Litigation against Adani results in better environmental outcomes for Australians, not delays to Adani’s controversial Carmichael project, say lawyers at Environmental Defenders Queensland in response to a leaked National Press Club address by Minister Matt Canavan today.
EDO Qld CEO and Solicitor Jo Bragg said: “The claim the legal process is causing delays has been proven false. Australia’s environmental laws are rightly being used by the community to scrutinise government decision making and hold industry to account.
“Judicial scrutiny is a central, democratic right. Without scrutiny by Australia’s court system the community would not be guarded against corruption, have confidence in our laws or see better environmental assessments and outcomes.
“Court cases brought forward by community groups scrutinising Adani’s mine have uncovered important failings in this project.”
Ms Bragg says there was many examples of this in relation to Adani’s project, with court hearings exposing:
- Exaggerated job creation estimates, with Adani’s expert witness economist Dr Jerome Fahrer admitting the mine would create only 1,464 jobs not 10,000 as claimed
- Overstated economic benefits to the Queensland and national economies
- Serious flaws in the assessment of impacts on endangered species, particularly the Black Throated Finch.

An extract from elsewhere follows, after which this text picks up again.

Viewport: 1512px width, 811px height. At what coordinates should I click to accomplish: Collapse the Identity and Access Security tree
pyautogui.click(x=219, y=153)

“The Queensland Productivity Commission and the Queensland Land Court confirmed court processes were not being used to delay Adani’s project but ensure Australia’s environmental laws are upheld. No case against Adani has been held to be frivolous or vexatious by the Courts,” Ms Bragg said.

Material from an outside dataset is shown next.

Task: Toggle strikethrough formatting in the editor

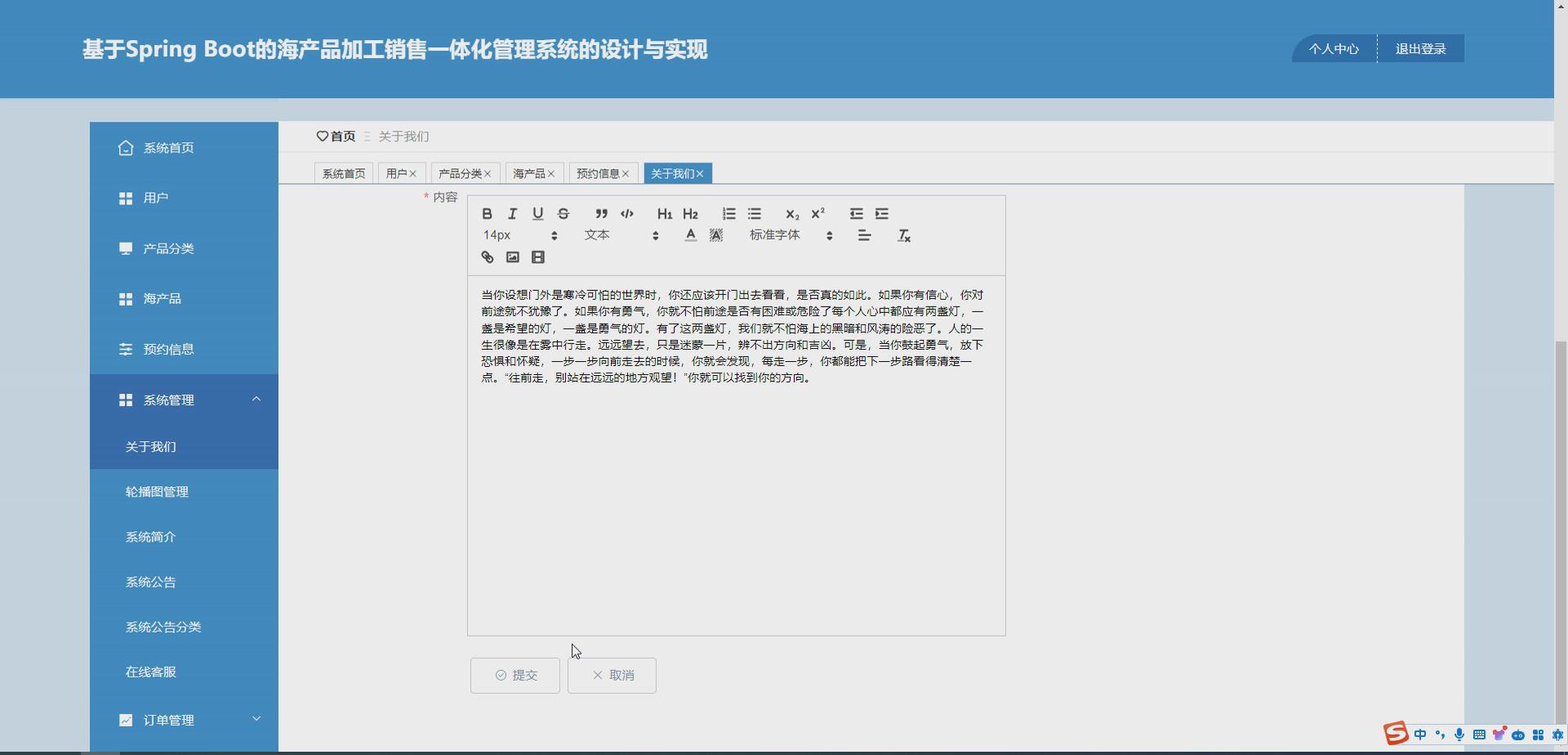Action: [x=564, y=213]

“Minister Canavan has misplaced blame for delays on the court system, when the reality is the project has stalled because of a failure to find financial backers and a cooling coal market.
“Don’t forget it was community litigation in the Federal Court by the Mackay Conservation group that led to former Environment Minister Greg Hunt conceding he had made an error in the original approval by failing to consider impacts on endangered species.
“Government needs to stop bowing to industry pressure and instead ensure that the impacts on our precious and irreplaceable groundwater resources are thoroughly scrutinised.
“We need legislative reform to protect precious groundwater, prime agricultural land and our climate from the impacts of excessive mining. Not an inquiry aimed at demonising legitimate community legal scrutiny of risky major projects.”
In September 2016 EDO Qld released a carefully researched report that found Adani had not even applied for a key necessary groundwater licence. It showed this was a legitimate assessment processes for major projects and, combined with Adani’s own delays in making applications, were the main influences on the project’s timeframes.